At a glance
- Turn on multi-factor authentication (MFA) for every user — especially admins.
- Use the Microsoft Authenticator app instead of SMS when possible.
- Block legacy sign-in so passwords alone cannot bypass MFA.
- Takes about 10–15 minutes for a small tenant if you follow the steps below.
Who this guide is for
Office managers or IT contacts who administer Microsoft 365 for 5–100 users in Thailand or Singapore. You need Global Administrator or Authentication Administrator rights.
Why MFA matters
Most business email compromises start with a stolen password (phishing or reused passwords). MFA stops most automated attacks because the attacker also needs your phone or security key.
Microsoft and insurers increasingly expect MFA for any company handling customer or payroll data.
Step 1 — Open Entra security defaults or Conditional Access
- Sign in to Microsoft Entra admin center.
- Go to Protection → Security defaults (simplest for small tenants).
If Security defaults are available:
- Set Security defaults to Enabled (forces MFA registration for all users).

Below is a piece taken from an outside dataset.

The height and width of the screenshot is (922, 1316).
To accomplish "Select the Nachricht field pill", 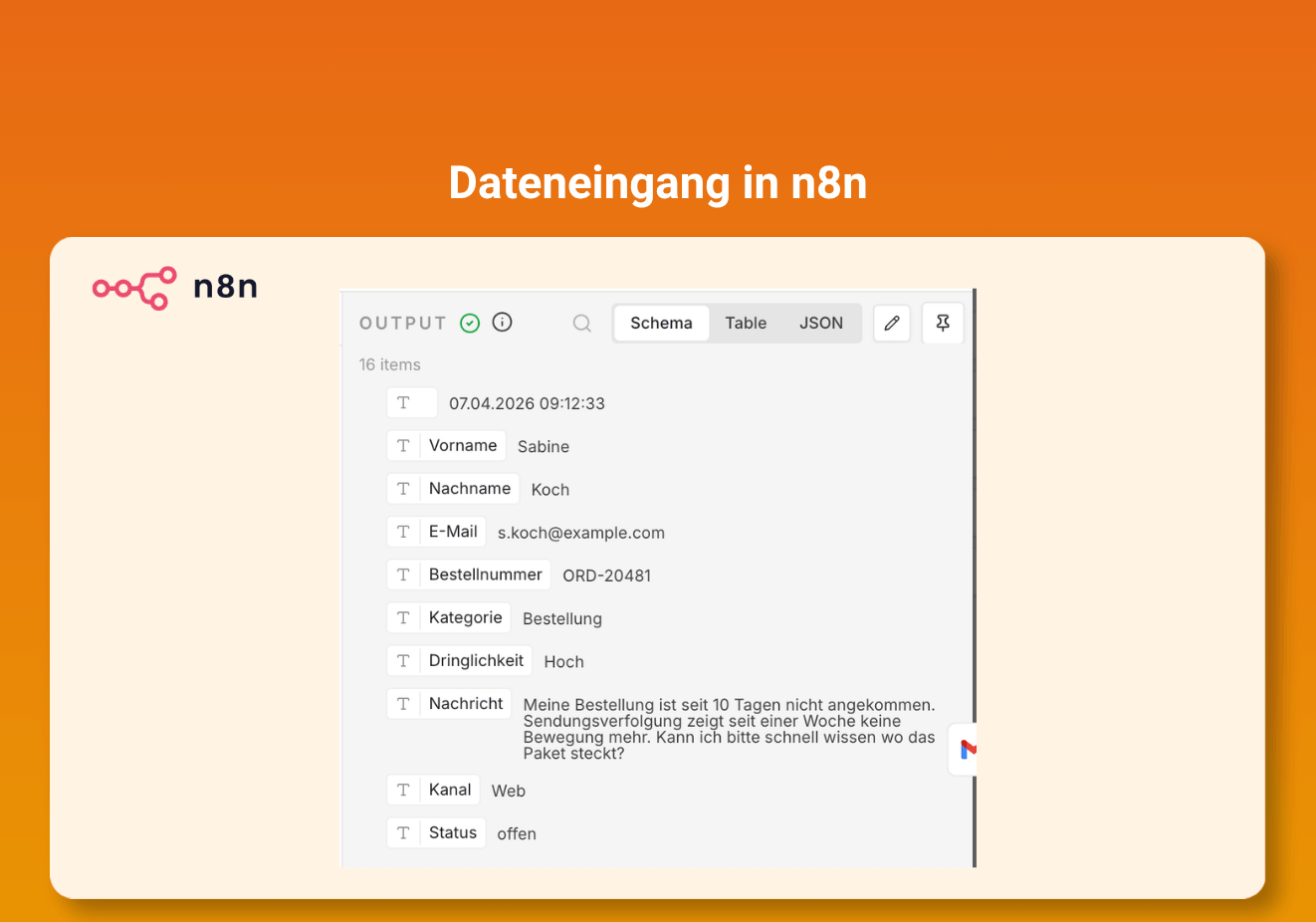I will tap(449, 704).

If you already use Conditional Access (Business Premium / E3+):
- Create a policy: All users → All cloud apps → Require authentication strength (MFA).
Step 2 — Ask users to register MFA
Each person registers once:
- Go to https://aka.ms/mfasetup while signed in.
- Add Microsoft Authenticator (recommended) or a phone number.
- Approve the test prompt on the phone.
Tip for staff: Show them one screenshot walkthrough in a short Teams meeting — adoption is faster than email alone.
Step 3 — Protect admin accounts
- Create dedicated admin accounts (not daily email).
- Require MFA on every admin.
- Avoid sharing one Global Admin password in a chat group.
Step 4 — Block legacy authentication
Legacy protocols (old POP/IMAP clients) can skip MFA.
- Entra → Protection → Conditional Access
- Policy: block Legacy authentication clients
(Requires Entra ID P1 — included in Business Premium and Enterprise E3.)
If you are on Business Standard only, disable POP/IMAP in individual mailboxes and move users to modern Outlook.
Common problems
| Symptom | Fix |
|---|---|
| User locked out | Admin resets MFA methods in Entra → Users → Authentication methods |
| Authenticator not prompting | Check phone time sync; reinstall app |
| Scanner/app breaks | Use app password or move app to modern auth — ask your partner |
| Too many SMS costs | Switch users to Authenticator app |
Plans and MFA features
| Plan | MFA registration | Conditional Access |
|---|---|---|
| Business Basic | Yes | Limited |
| Business Standard | Yes | Limited |
| Business Premium | Yes | Full (Intune + CA) |
| Enterprise E3/E5 | Yes | Full |
See security checklist for SMEs.
Summary
Enable MFA tenant-wide, register Authenticator for each user, harden admin accounts, and block legacy sign-in where your license allows. This is the highest-return security step after buying the right license.
Next steps
Common questions
Does MFA work with all Microsoft 365 plans?
Yes. MFA registration is available on all plans from Business Basic to Enterprise E5. Conditional Access policies (which enforce MFA on specific apps) require Business Premium, Enterprise E3, or E5.
What if a user loses their phone with the Authenticator app?
An admin can reset the user's MFA methods in Entra ID → Users → Authentication methods. The user will then re-register on their new device.
Can I use SMS instead of the Authenticator app?
Yes, but Microsoft recommends the Authenticator app over SMS. SMS is vulnerable to SIM-swapping attacks and may incur costs for users.
How long does it take to enable MFA for a small business?
For a tenant with 5–20 users, enabling Security defaults and having users register takes about 15–30 minutes total.